*** Begin section ***

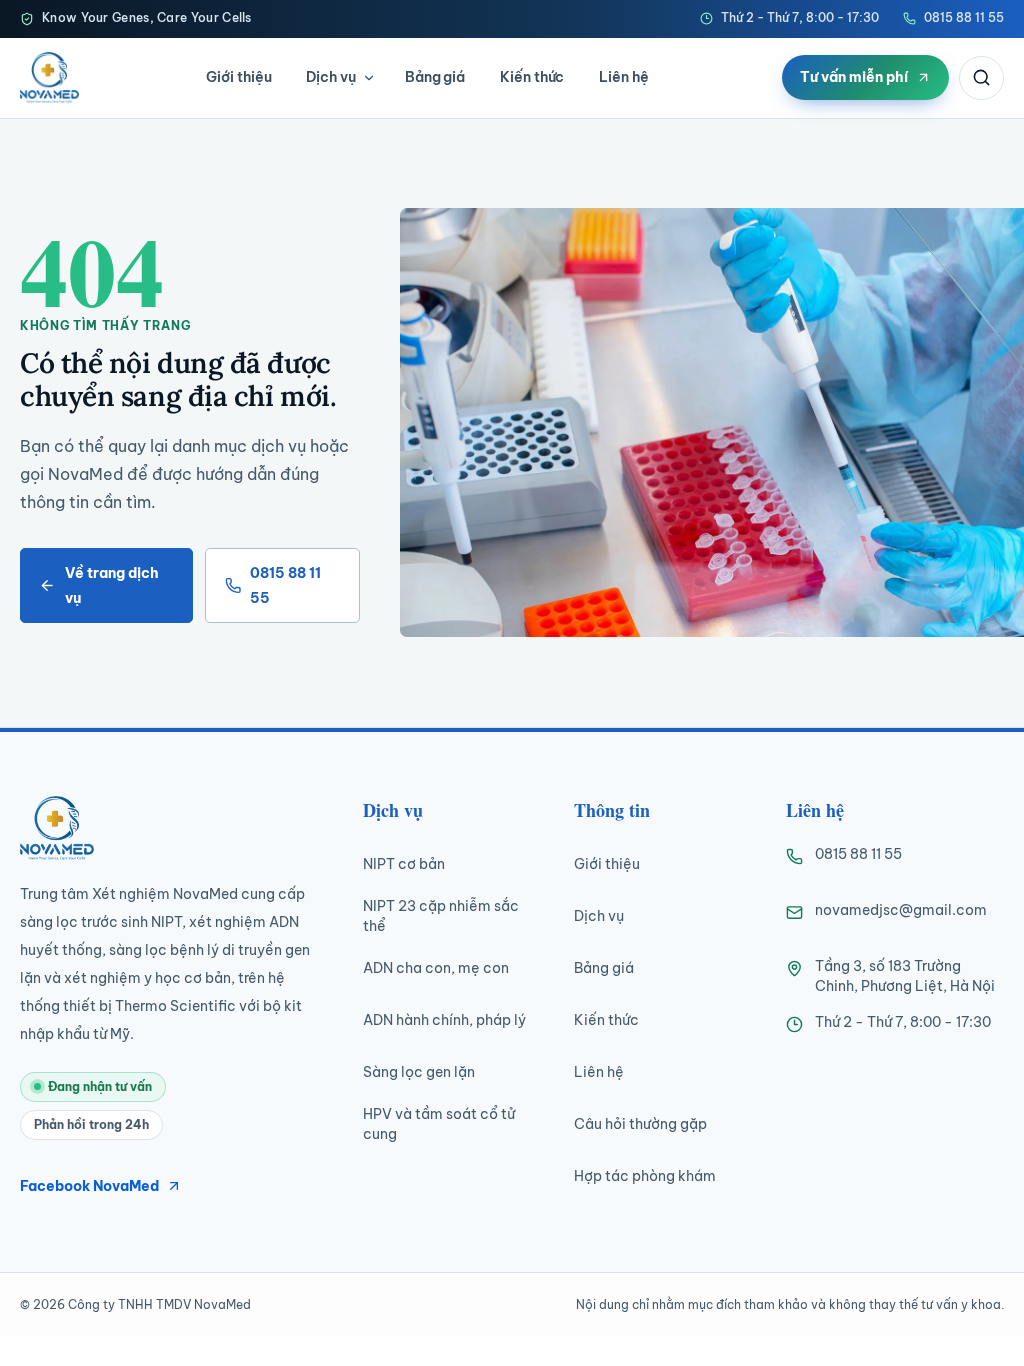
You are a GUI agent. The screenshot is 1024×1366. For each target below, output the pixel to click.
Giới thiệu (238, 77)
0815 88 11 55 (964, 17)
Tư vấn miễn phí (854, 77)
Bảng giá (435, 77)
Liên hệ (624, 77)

*** End section ***

• [Exercise]: A verbatim copy of the listing, with all pictures removed, is required.

• [Reply]:
You are a GUI agent. The screenshot is 1024×1366. For each target below, output the pixel to click.
Giới thiệu (238, 77)
0815 88 11 55 (964, 17)
Tư vấn miễn phí (854, 77)
Bảng giá (435, 77)
Liên hệ (624, 77)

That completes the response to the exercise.